What you are asked to do ▸
Where does the string "computer" appear? Copy every line of the entries below that holds it.

Records supplied ▸
== Segment start ==

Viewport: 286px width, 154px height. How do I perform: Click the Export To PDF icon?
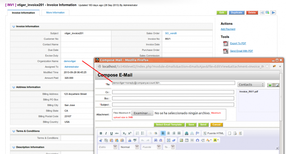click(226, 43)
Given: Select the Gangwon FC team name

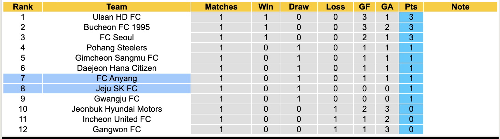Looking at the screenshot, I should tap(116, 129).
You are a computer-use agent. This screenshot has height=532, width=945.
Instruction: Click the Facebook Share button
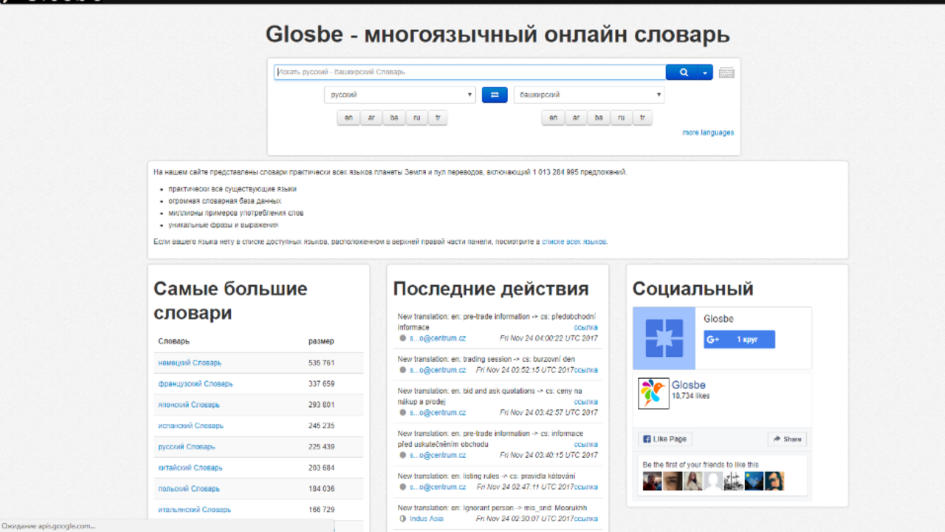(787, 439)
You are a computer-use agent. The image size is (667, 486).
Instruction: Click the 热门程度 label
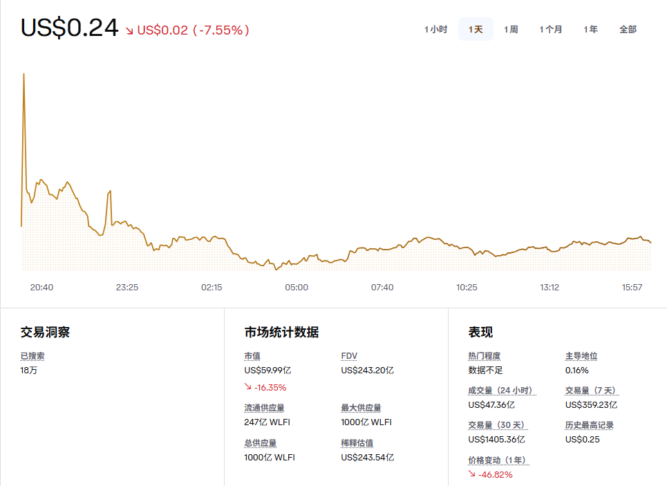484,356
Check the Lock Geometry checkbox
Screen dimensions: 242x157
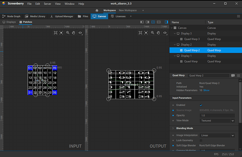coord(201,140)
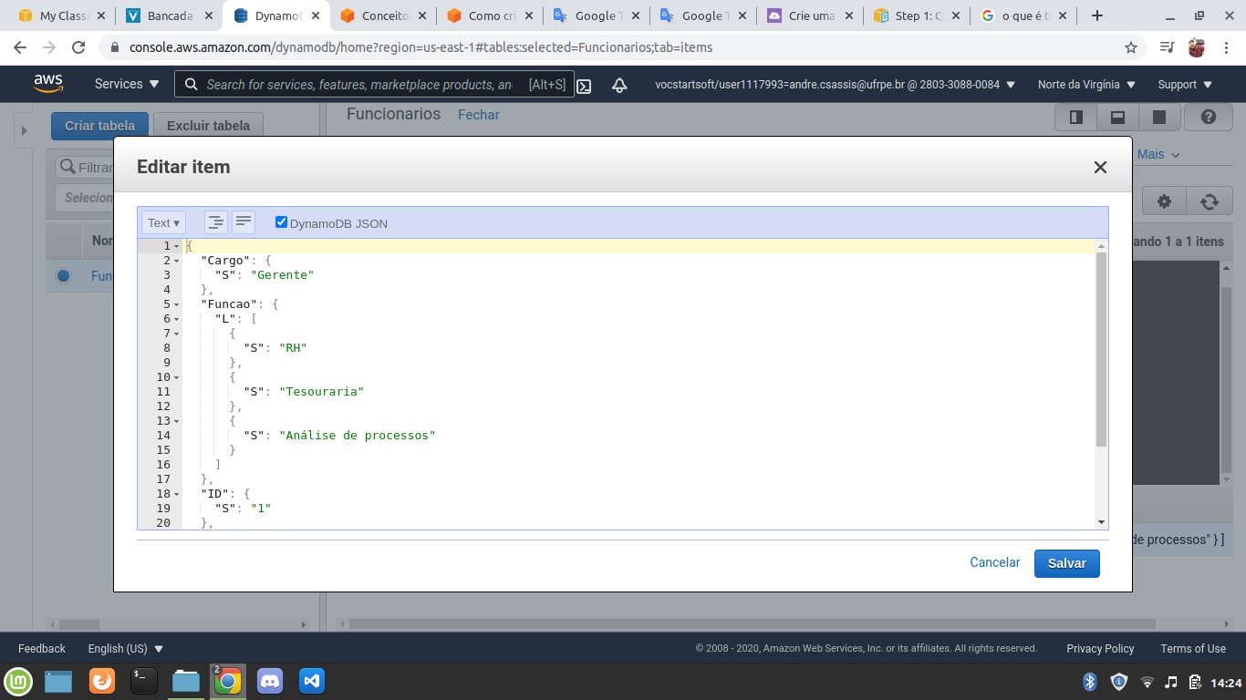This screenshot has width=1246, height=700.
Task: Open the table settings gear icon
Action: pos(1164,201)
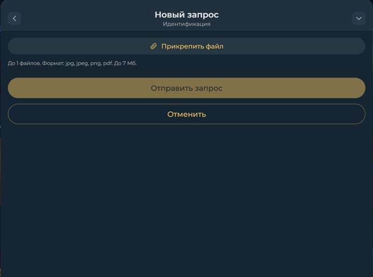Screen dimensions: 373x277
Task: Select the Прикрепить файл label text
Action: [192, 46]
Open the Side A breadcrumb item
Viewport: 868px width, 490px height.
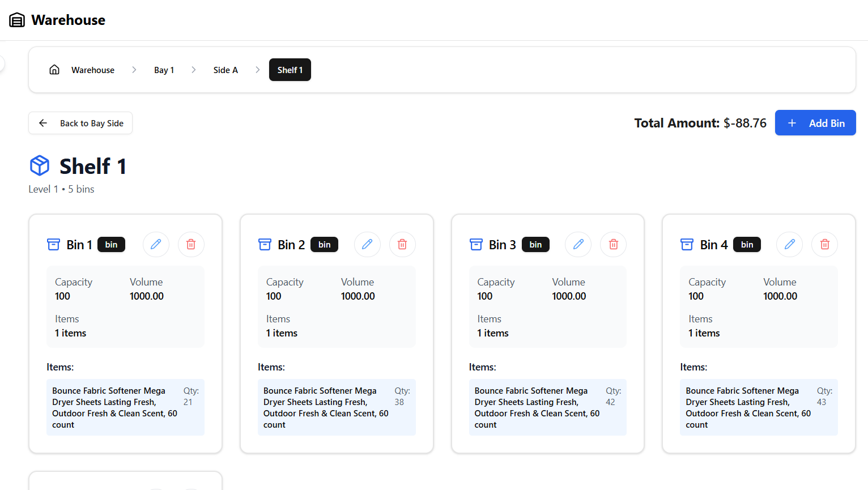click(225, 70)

== Segment end ==
== Segment start ==

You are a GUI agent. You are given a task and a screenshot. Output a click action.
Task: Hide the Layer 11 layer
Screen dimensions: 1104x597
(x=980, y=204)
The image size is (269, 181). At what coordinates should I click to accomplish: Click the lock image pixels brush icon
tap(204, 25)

== Segment end ==

Written response ▸
You are a computer-use agent. This screenshot has height=532, width=945.
You are a computer-use agent. The image size is (667, 486).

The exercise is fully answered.